Chapter 162 Reality within Reality

葛藤することによって心の結晶化をし、バラバラな想いを整然とすることで、その実体を知るに至ることを理解すると言います。
わたしたちが一般に言う理解という意味は、知ると言うことで、本当の理解とは、知るに至るということであります。
知るとは、ある一つの対象ですが、知るに至るとは、複数の対象を次から次へと知ることを言うのであって、次から次へと知ることを知るに至ると言うのです。
一つの対象を知るということは、一つの想いの実体を知るということですから、次に移る想いはその対象にならないわけです。
結局の処、一つ知っても次の対象で頓挫してしまうのですから、知ったことにはならないのです。
知るに至るとは、次の想いに対してもその実体を知ることであって、次から次へとチェーンのように繋がっておるのですが、実はチェーンのようには繋がっていないことを知るということになるのです。
知るに至るとは、知らなかったことを知るということになる、ちょっと複雑な話になりますが、この世のことは殆ど、このような単純且つ複雑な話になるのです。
わたしたちが、眠っている時に夢を観て、目が醒めると夢からも醒めると思って来たのですが、実は四六時中夢を観ていて、目が醒めているというのは単に肉体的に目が醒めているだけのことで、精神はずっと夢を観て生きておるのです。
夢が中心で、時折目が醒めているのが、わたしたちの一生であるのです。
目が醒めているのが中心で、時折夢を観るのがわたしたちの本来の一生であるのです。
しかし、普段のわたしたちは、この二重の一生を生きているから分裂気味になるのも当然です。
第一象限:肉体も精神も醒めている状態。
第二象限:肉体は醒めているが精神は夢を観ている状態。
第三象限:肉体は夢を観ているが精神は醒めている状態。
第四象限:肉体も精神も夢を観ている状態。
この四象限の中で、第二象限と第四象限が、わたしたち分裂気味になっている状態であるのです。
心の結晶化によって想いを整然とするということは、わたしたちの精神状態を第一象限に収斂させることに外なりません。

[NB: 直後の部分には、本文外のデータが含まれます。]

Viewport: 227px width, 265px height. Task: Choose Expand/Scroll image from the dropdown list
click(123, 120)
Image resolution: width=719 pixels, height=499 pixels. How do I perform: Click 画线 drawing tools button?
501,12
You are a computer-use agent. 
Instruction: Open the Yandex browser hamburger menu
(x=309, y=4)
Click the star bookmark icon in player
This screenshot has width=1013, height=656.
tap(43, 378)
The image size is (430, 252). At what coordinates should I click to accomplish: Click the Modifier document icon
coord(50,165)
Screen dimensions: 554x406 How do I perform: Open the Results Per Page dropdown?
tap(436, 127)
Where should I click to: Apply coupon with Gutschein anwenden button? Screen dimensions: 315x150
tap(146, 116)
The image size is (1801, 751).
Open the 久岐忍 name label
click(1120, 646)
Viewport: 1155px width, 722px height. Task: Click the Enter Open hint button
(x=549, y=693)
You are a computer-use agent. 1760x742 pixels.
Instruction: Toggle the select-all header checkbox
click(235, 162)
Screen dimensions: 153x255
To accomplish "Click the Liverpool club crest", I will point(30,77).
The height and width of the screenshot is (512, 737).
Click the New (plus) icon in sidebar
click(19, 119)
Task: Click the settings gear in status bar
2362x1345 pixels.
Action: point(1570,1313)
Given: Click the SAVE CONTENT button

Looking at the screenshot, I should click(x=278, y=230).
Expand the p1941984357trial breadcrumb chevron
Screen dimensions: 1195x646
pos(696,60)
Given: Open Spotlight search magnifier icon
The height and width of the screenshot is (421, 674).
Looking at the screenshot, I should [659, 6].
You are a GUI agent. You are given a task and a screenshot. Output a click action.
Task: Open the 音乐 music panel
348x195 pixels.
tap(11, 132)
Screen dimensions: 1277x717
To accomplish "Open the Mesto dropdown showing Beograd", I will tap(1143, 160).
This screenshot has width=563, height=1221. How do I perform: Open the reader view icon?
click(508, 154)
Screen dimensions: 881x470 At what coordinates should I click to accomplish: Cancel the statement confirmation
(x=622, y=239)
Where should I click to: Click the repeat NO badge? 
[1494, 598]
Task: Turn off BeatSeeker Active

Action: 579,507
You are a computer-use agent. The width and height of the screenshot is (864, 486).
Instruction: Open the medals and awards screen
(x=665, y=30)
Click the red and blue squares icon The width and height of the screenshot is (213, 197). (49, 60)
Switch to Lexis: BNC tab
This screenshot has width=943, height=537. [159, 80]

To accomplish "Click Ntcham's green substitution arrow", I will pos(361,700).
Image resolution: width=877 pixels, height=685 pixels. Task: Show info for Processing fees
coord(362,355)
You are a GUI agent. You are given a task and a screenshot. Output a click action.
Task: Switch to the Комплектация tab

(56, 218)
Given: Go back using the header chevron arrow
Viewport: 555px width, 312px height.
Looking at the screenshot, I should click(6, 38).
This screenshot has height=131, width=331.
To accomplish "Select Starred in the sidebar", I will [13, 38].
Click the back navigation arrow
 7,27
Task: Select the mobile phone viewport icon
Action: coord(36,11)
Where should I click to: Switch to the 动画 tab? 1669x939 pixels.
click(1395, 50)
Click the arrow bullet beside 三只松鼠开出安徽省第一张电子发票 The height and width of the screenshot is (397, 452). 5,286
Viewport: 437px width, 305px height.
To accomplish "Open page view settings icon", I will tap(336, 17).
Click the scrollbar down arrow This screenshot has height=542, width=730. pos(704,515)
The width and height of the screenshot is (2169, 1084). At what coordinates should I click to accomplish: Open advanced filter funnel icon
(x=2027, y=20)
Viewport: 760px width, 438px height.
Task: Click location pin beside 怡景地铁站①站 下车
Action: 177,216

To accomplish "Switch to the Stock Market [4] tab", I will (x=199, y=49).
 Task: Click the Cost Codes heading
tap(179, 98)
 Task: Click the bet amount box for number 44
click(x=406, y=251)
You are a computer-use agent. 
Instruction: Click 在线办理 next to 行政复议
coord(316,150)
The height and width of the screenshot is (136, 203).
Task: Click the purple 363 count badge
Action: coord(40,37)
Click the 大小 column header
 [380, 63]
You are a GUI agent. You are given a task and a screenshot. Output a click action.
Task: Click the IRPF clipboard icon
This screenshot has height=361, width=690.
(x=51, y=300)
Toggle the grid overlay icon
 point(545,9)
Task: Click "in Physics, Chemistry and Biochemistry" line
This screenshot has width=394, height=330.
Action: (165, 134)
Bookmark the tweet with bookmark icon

第四象限から第一象限への道は二つあって第二象限を通って行くか、第三象限を通って行くしかないのですが、わたしたちは第三象限の道を歩むことは出来ません。
従って、第二象限を通って行くしかないのです。
つまり、第四象限である、肉体も精神も夢を観ている状態が、眠りの中で現実と思っていることであり、即ち、Reality within Sleepで、第二象限である、肉体は醒めているが精神は夢を観ている状態が、現実の中で夢を観ていることであり、即ち、Dream within Realityであるのです。
Reality within Sleepを通過してDream within Realityに至り、そして第一象限である肉体も精神も醒めている状態、現実の中での現実の世界、即ち、Reality within Realityに至るのが、この「夢の中の眠り」の主題であるのです。